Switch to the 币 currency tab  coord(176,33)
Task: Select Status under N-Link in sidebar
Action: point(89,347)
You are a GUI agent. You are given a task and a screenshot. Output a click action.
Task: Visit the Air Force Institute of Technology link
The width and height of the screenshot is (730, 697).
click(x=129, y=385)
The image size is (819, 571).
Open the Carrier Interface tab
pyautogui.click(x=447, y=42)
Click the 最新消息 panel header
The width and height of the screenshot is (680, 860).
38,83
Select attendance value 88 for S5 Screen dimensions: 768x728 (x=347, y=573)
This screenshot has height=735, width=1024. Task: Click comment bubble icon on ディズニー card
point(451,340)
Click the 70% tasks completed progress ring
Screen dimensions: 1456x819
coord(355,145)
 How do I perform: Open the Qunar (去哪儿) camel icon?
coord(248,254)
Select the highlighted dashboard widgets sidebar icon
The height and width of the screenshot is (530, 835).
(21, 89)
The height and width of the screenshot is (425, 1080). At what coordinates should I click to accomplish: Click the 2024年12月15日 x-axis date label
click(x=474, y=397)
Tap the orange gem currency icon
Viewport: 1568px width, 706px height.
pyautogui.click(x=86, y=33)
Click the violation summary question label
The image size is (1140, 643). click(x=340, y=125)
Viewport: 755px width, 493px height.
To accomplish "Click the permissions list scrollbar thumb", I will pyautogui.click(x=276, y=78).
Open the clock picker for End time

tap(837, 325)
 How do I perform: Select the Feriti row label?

→ **Description of the task**: Starting with the line that holds "How do I perform: Open", copy every line through the end of the data above. Reproduce them exactly, with no other material.

→ **Response to the task**:
 How do I perform: Open the Qunar (去哪儿) camel icon?
coord(248,254)
Select the highlighted dashboard widgets sidebar icon
The height and width of the screenshot is (530, 835).
(21, 89)
The height and width of the screenshot is (425, 1080). At what coordinates should I click to accomplish: Click the 2024年12月15日 x-axis date label
click(x=474, y=397)
Tap the orange gem currency icon
Viewport: 1568px width, 706px height.
pyautogui.click(x=86, y=33)
Click the violation summary question label
The image size is (1140, 643). click(x=340, y=125)
Viewport: 755px width, 493px height.
To accomplish "Click the permissions list scrollbar thumb", I will pyautogui.click(x=276, y=78).
Open the clock picker for End time

tap(837, 325)
 How do I perform: Select the Feriti row label?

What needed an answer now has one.